PROBLEM TO WORK ON:
Nothing but the lines below from the one containing "Cancel the shell operation with red X" through the one containing "709x400 pixels." should appear in the answer, exact and without pictures.

╭──

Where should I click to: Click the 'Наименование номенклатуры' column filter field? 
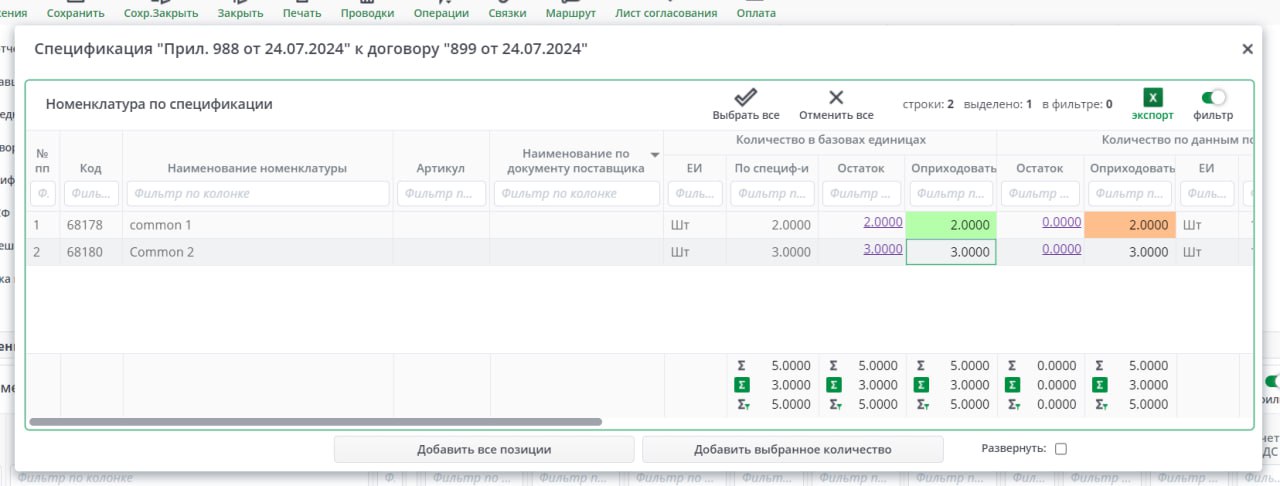[x=258, y=193]
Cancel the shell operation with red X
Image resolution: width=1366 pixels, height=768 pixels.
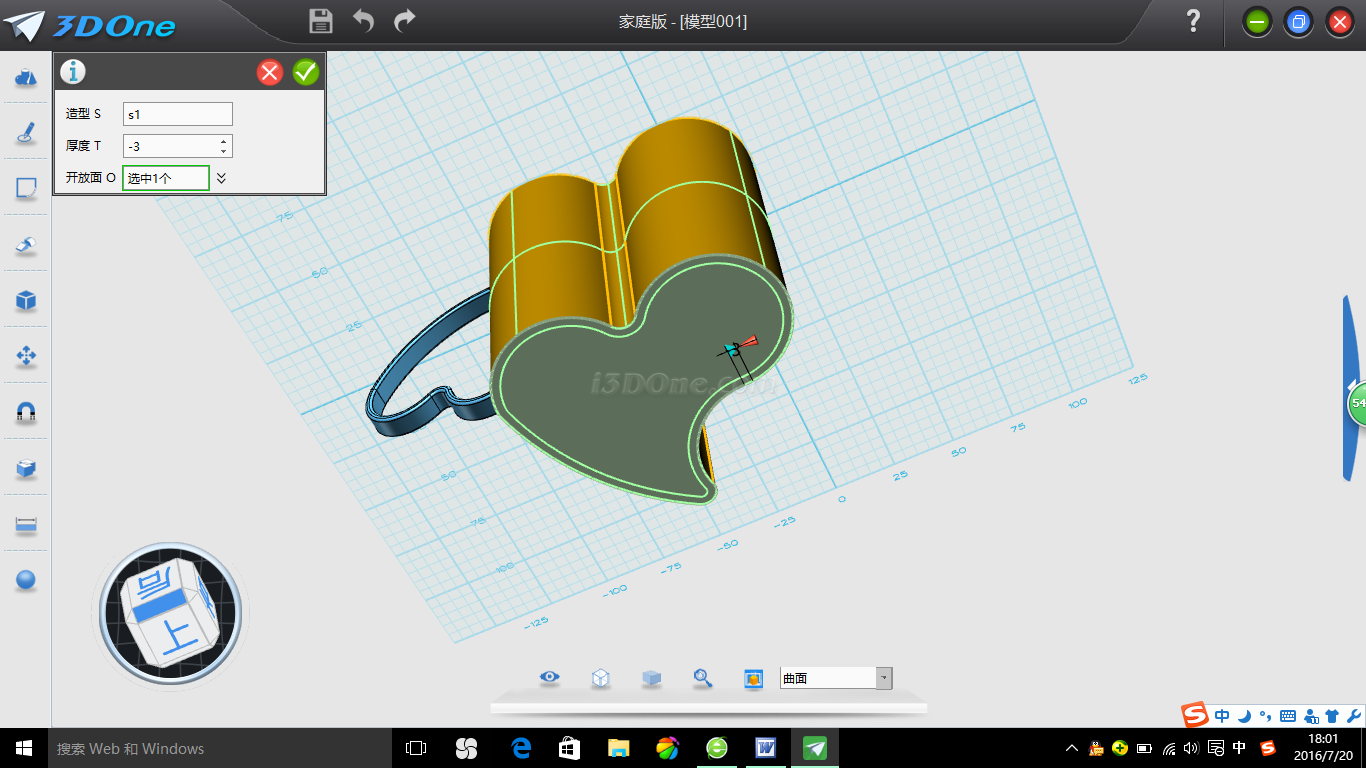[270, 72]
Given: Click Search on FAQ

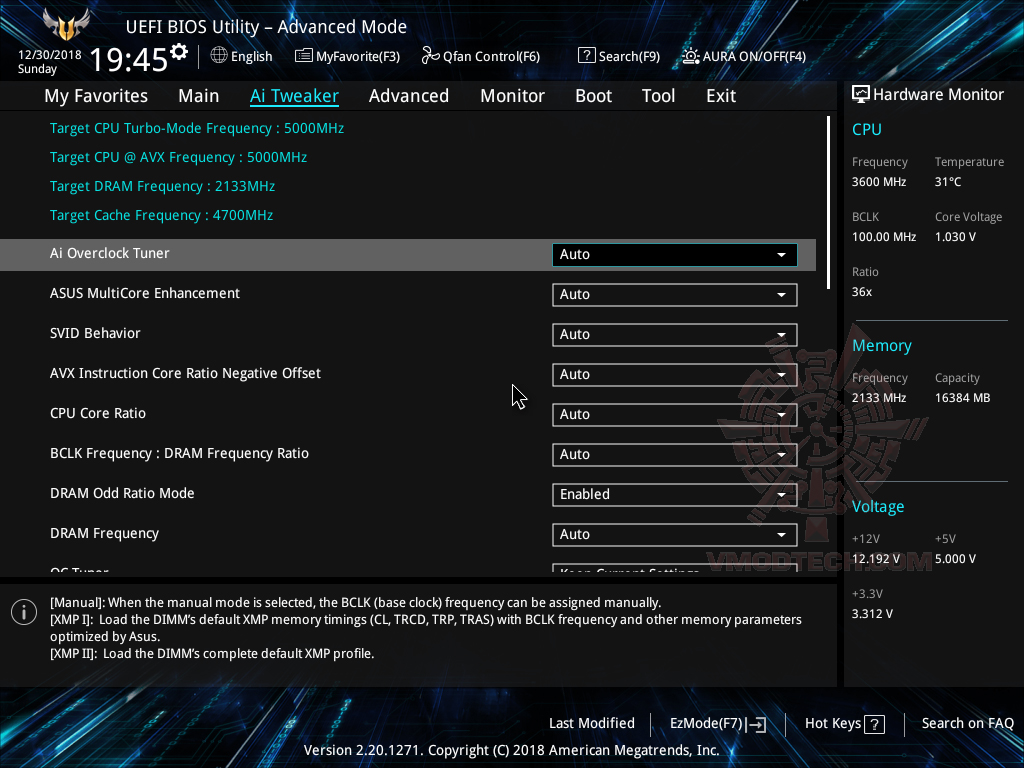Looking at the screenshot, I should (967, 723).
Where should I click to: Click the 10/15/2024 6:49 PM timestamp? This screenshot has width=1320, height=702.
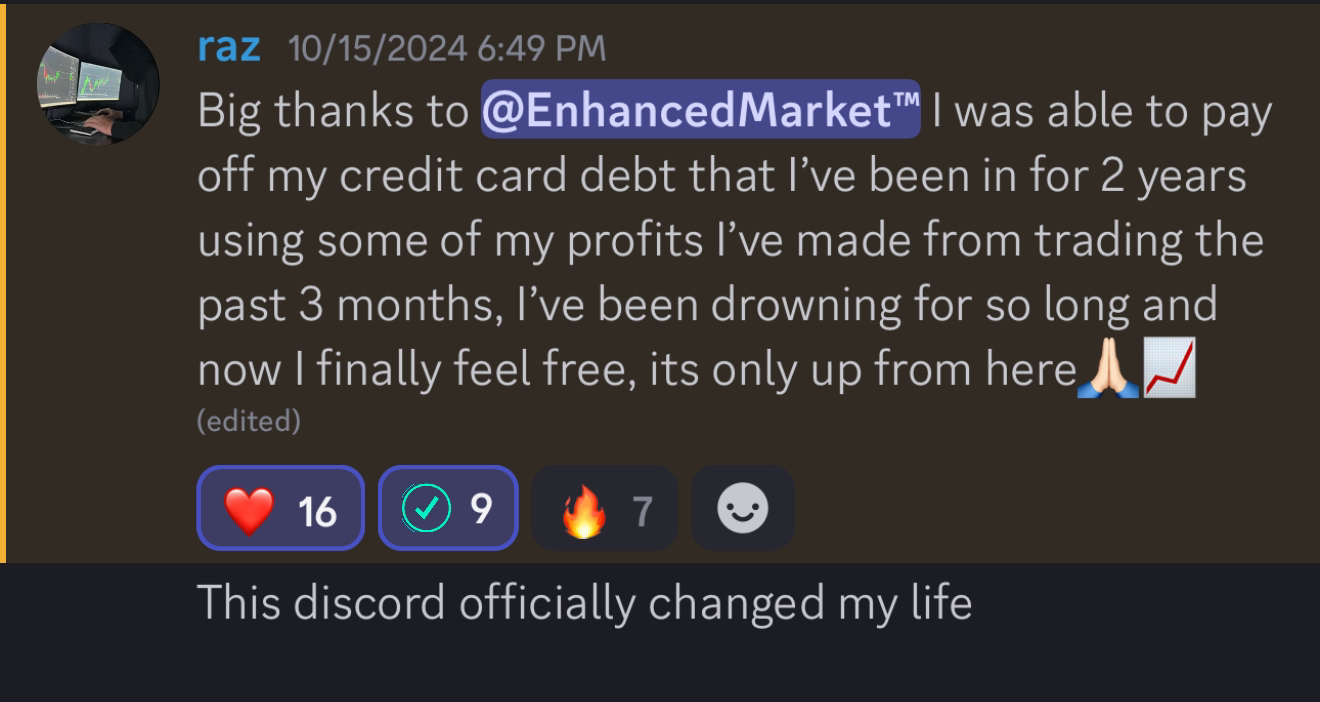446,48
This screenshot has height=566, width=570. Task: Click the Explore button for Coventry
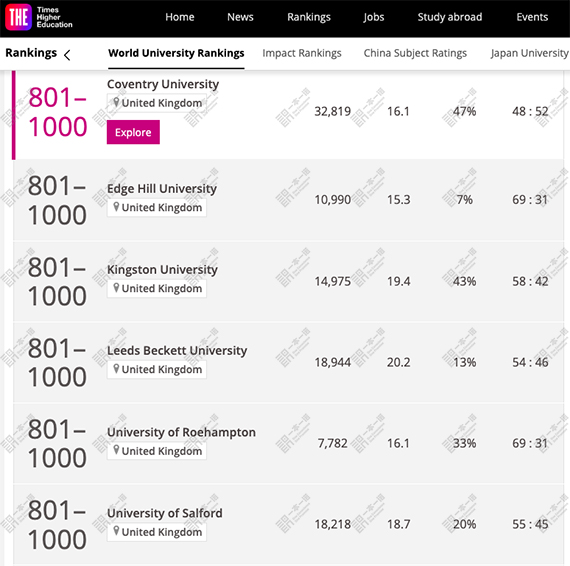(x=133, y=132)
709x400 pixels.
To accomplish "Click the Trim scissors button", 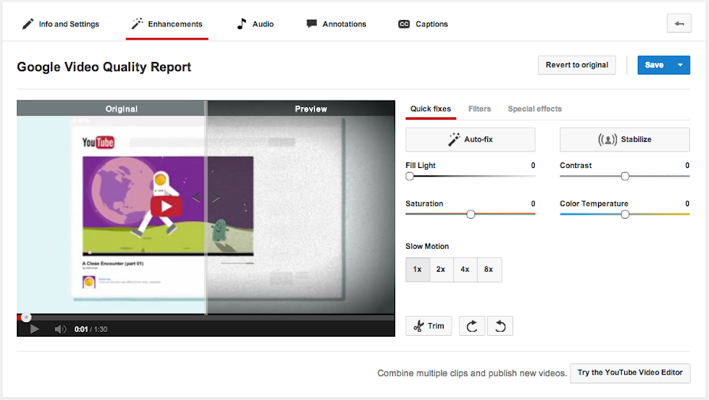I will 429,326.
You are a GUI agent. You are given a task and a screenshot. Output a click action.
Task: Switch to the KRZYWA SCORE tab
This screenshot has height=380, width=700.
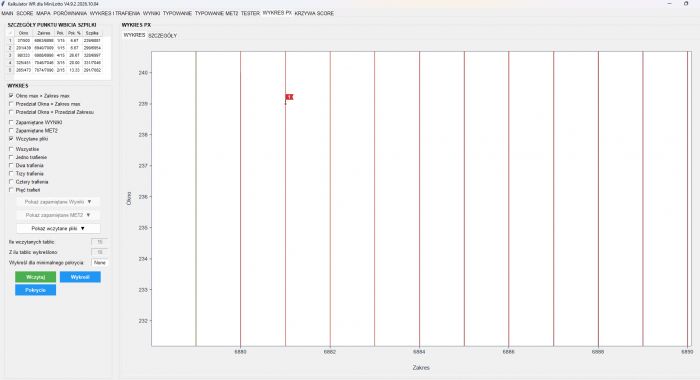click(x=314, y=13)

╰──

SOLUTION TO THE PROBLEM:
Cancel the shell operation with red X
Image resolution: width=1366 pixels, height=768 pixels.
[270, 72]
Given: Click Search on FAQ

Looking at the screenshot, I should (967, 723).
Where should I click to: Click the 10/15/2024 6:49 PM timestamp? This screenshot has width=1320, height=702.
446,48
This screenshot has height=566, width=570. Task: Click the Explore button for Coventry
(x=133, y=132)
709x400 pixels.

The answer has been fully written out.